The findings also place the minor spliceosome within the biology of immune regulation. Although it processes a small fraction of introns, the genes it affects appear to be functionally enriched in pathways linked to immune development. The consistent pattern of U12 intron retention, coupled with convergent immune pathway signals, suggests that even partial disruption of this system can have system-wide consequences.
A key insight is the link between splicing defects and B cell biology. The study shows reduced naïve B cells and impaired maturation, pointing to a failure in normal immune development. This provides a potential route to autoimmunity, though the mechanism is not fully resolved. Only half of the tested individuals were autoantibody positive, and the precise role of B cells in type 1 diabetes pathogenesis remains debated. The authors note that at least one individual with a complete absence of B cells has previously been reported to develop autoimmune diabetes, indicating that B cells may not be strictly required for disease development. The data therefore support an autoimmune process, but do not establish whether B cell dysfunction is causal or secondary.
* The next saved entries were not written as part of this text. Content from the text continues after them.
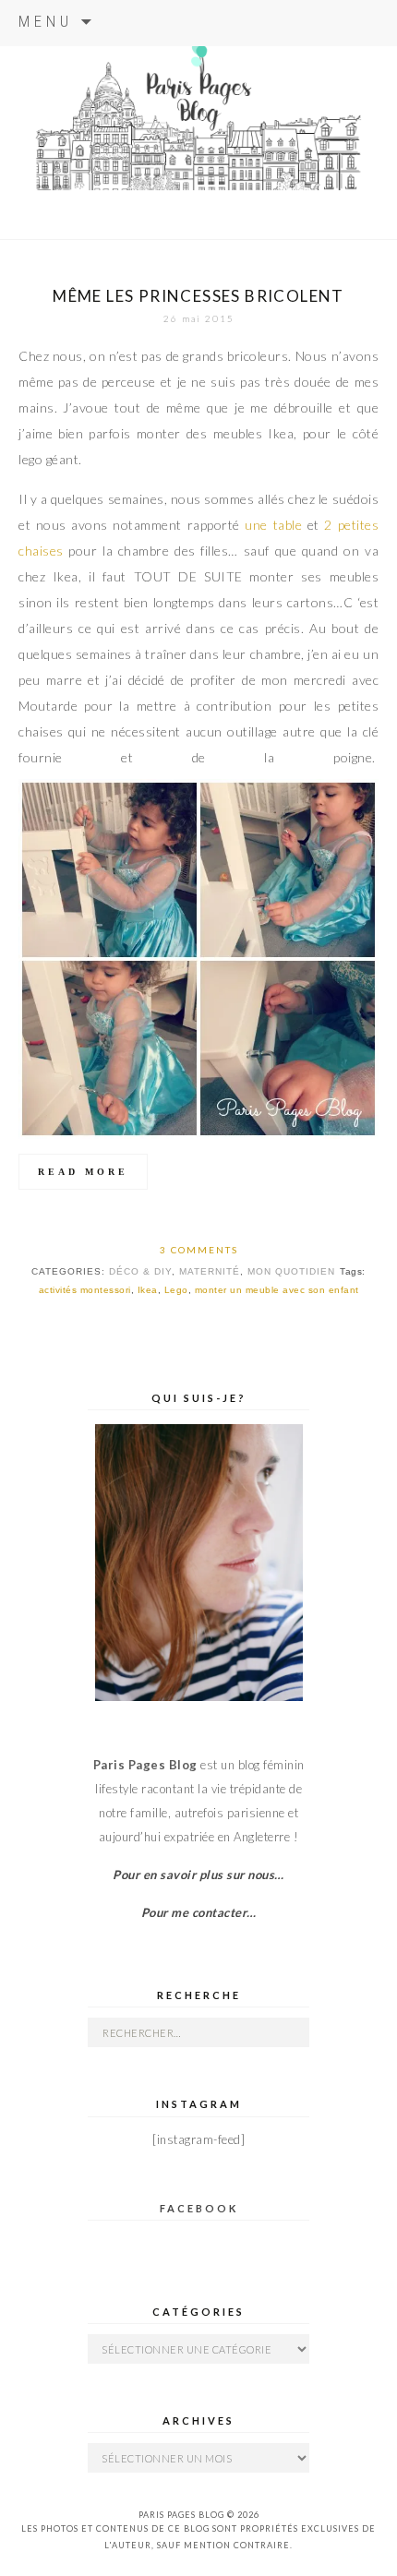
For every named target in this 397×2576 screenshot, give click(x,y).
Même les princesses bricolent (198, 296)
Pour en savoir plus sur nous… (198, 1874)
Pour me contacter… (199, 1912)
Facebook (199, 2208)
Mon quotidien (291, 1271)
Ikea (148, 1290)
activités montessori (85, 1290)
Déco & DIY (140, 1271)
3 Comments (199, 1249)
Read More (83, 1172)
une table (273, 525)
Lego (176, 1290)
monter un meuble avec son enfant (277, 1290)
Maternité (209, 1271)
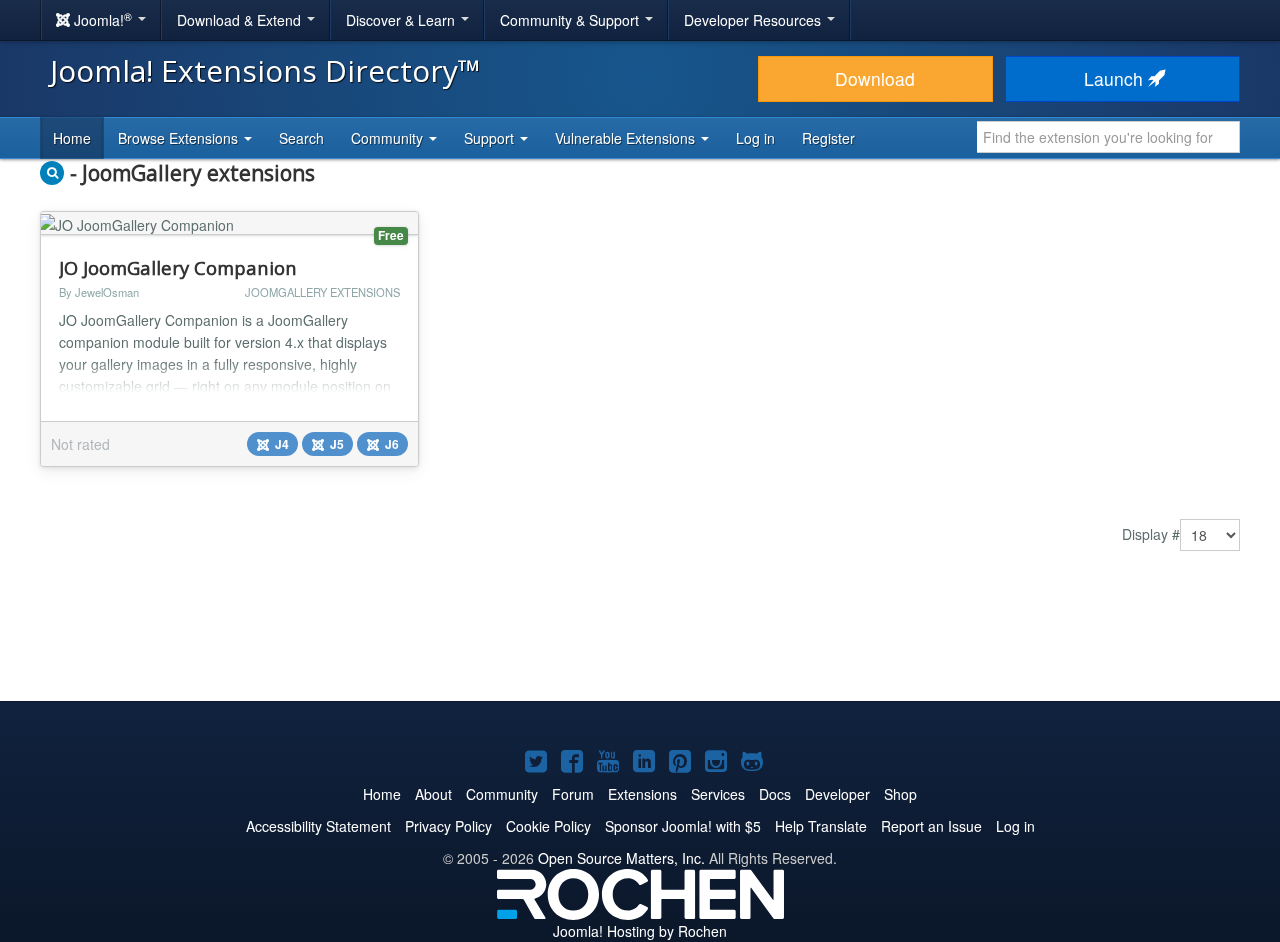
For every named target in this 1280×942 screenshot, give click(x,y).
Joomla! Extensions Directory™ (265, 70)
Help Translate (821, 826)
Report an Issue (931, 826)
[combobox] (1108, 137)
More broadly, the study reinforces a shift in rare disease genetics. Moving beyond protein-coding regions is increasing diagnostic yield and revealing new biological mechanisms. In this case, it links RNA splicing, immune development, and β-cell autoimmunity within a single genetic framework.
Despite advances in genome sequencing, many rare disease cases remain unsolved, suggesting that clinically relevant variation in non-coding regions is still being missed. Systematic analysis of non-coding genes, particularly those with important cellular functions, may help close part of this gap.
The findings also raise questions about how broadly minor spliceosome dysfunction contributes to human disease. Only a small fraction of introns are processed through this pathway, yet disruption affects genes of which many have essential functions. Similar mechanisms could underlie other unexplained syndromes, particularly those involving multiple systems such as immunity and development.
From a disease perspective, the study adds a new layer to the biology of autoimmune diabetes. It links defects in RNA processing to immune dysregulation and β-cell autoimmunity, but the pathway from splicing disruption to immune targeting remains incomplete. Larger cohorts and functional studies will be needed to define which of the affected genes drive this process and whether specific pathways can be targeted.
There are also practical implications for diagnosis. Current pipelines are still heavily focused on coding variation. The findings suggest expanding clinical analysis to include non-coding genes such as RNU6ATAC and RNU4ATAC could improve diagnostic yield in early-onset diabetes, particularly where immune features are present.
More broadly, this work reflects a shift in human genetics. Understanding disease increasingly depends on integrating coding and non-coding variation with functional data. Studies that combine genomics with transcriptomic and immune profiling, as shown here, are likely to play a central role in resolving currently unexplained cases and refining disease mechanisms.